### Work instruction
In the entries below, find the line with "This screenshot has", then set it down exactly along with each line after it to the end, skipping any pictures.

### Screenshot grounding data
============================================================

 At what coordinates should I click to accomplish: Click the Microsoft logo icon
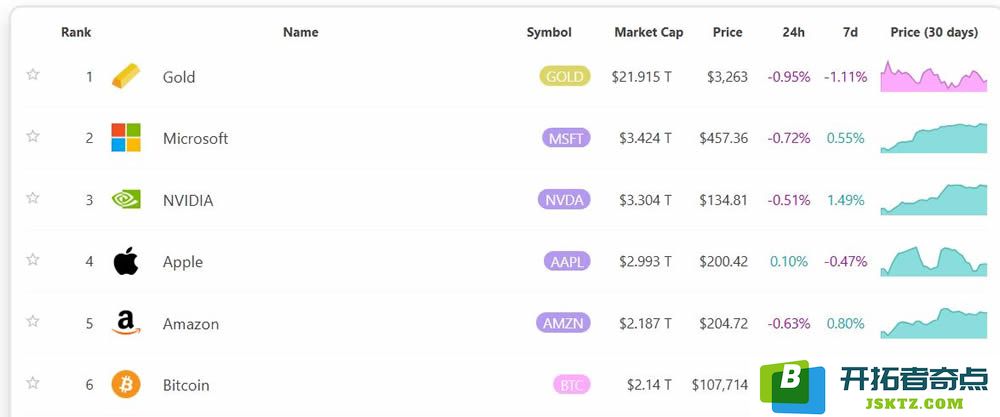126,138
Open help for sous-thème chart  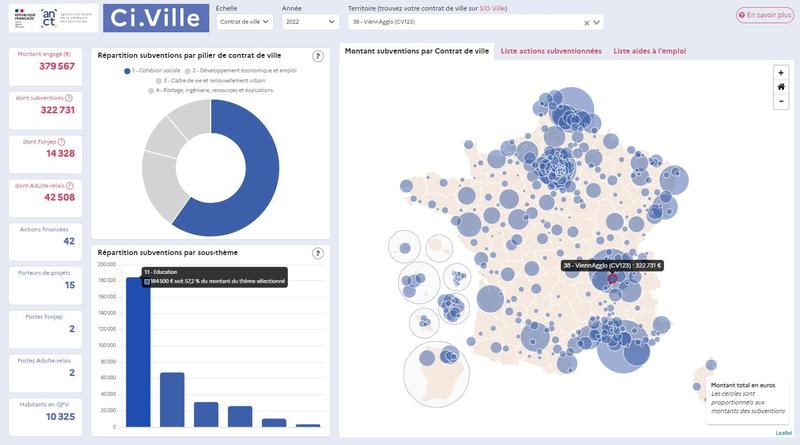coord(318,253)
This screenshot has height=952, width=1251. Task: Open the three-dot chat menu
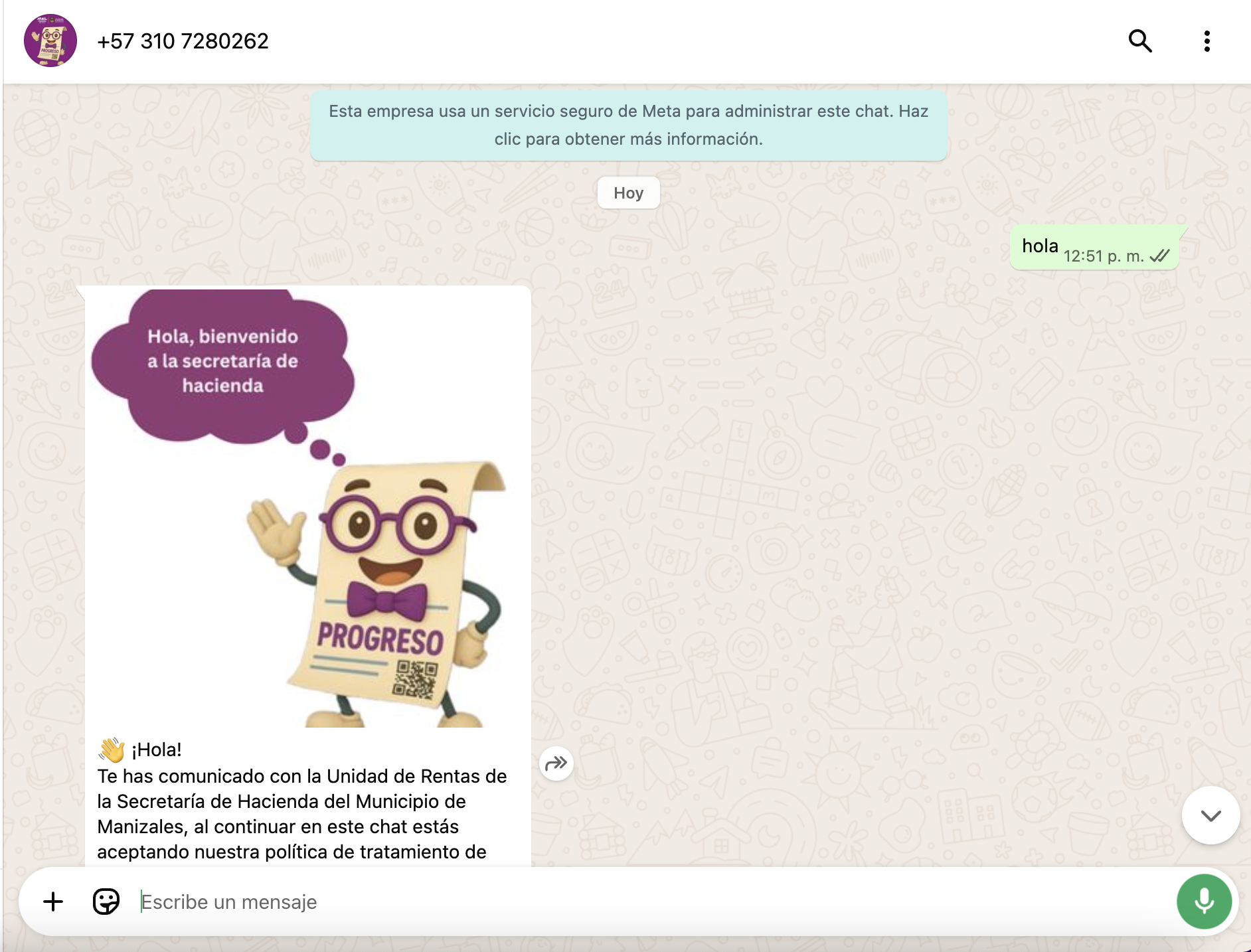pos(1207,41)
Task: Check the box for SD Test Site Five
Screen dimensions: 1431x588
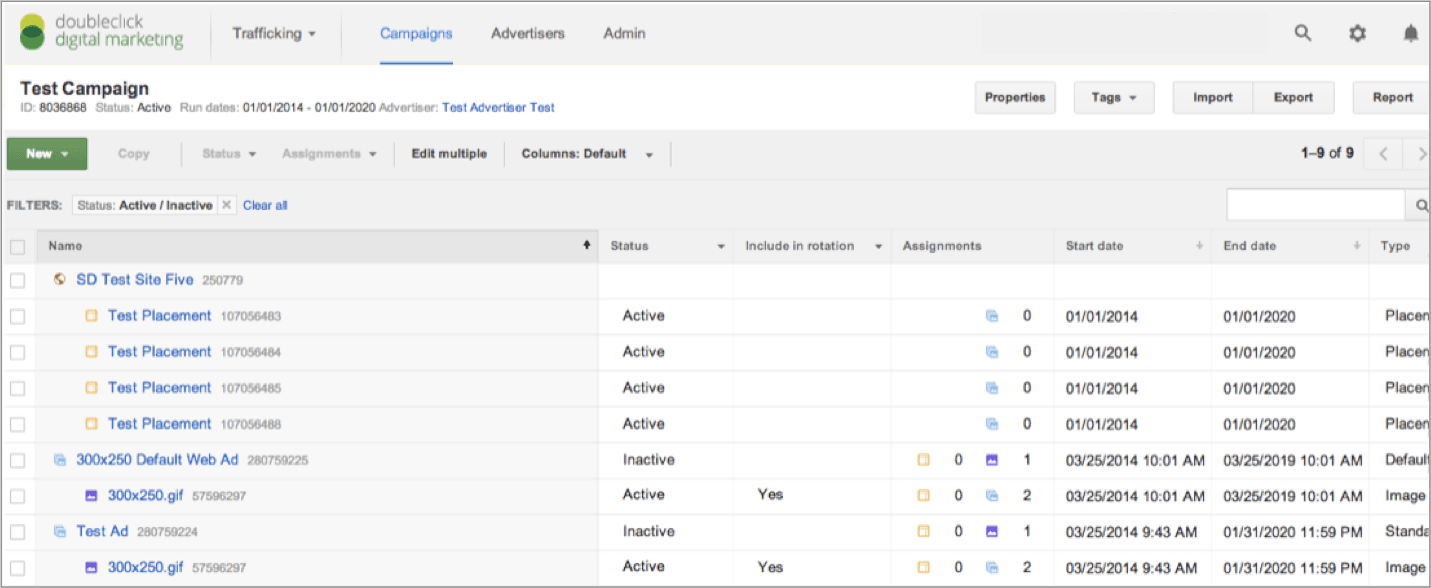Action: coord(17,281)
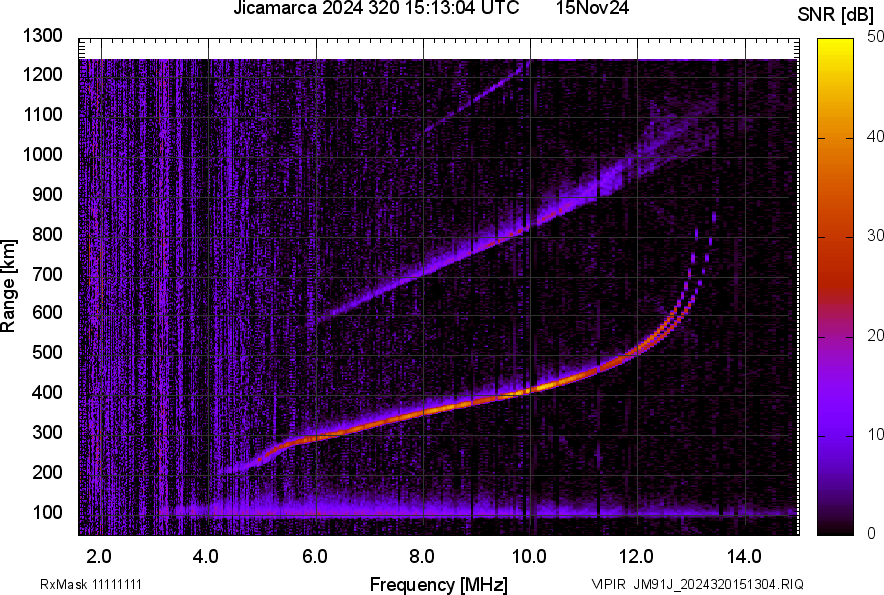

============================================================

### Solution for this problem
This screenshot has height=952, width=1251. Task: Open the three-dot chat menu
pos(1207,41)
Task: Check the box for SD Test Site Five
Screen dimensions: 1431x588
Action: coord(17,281)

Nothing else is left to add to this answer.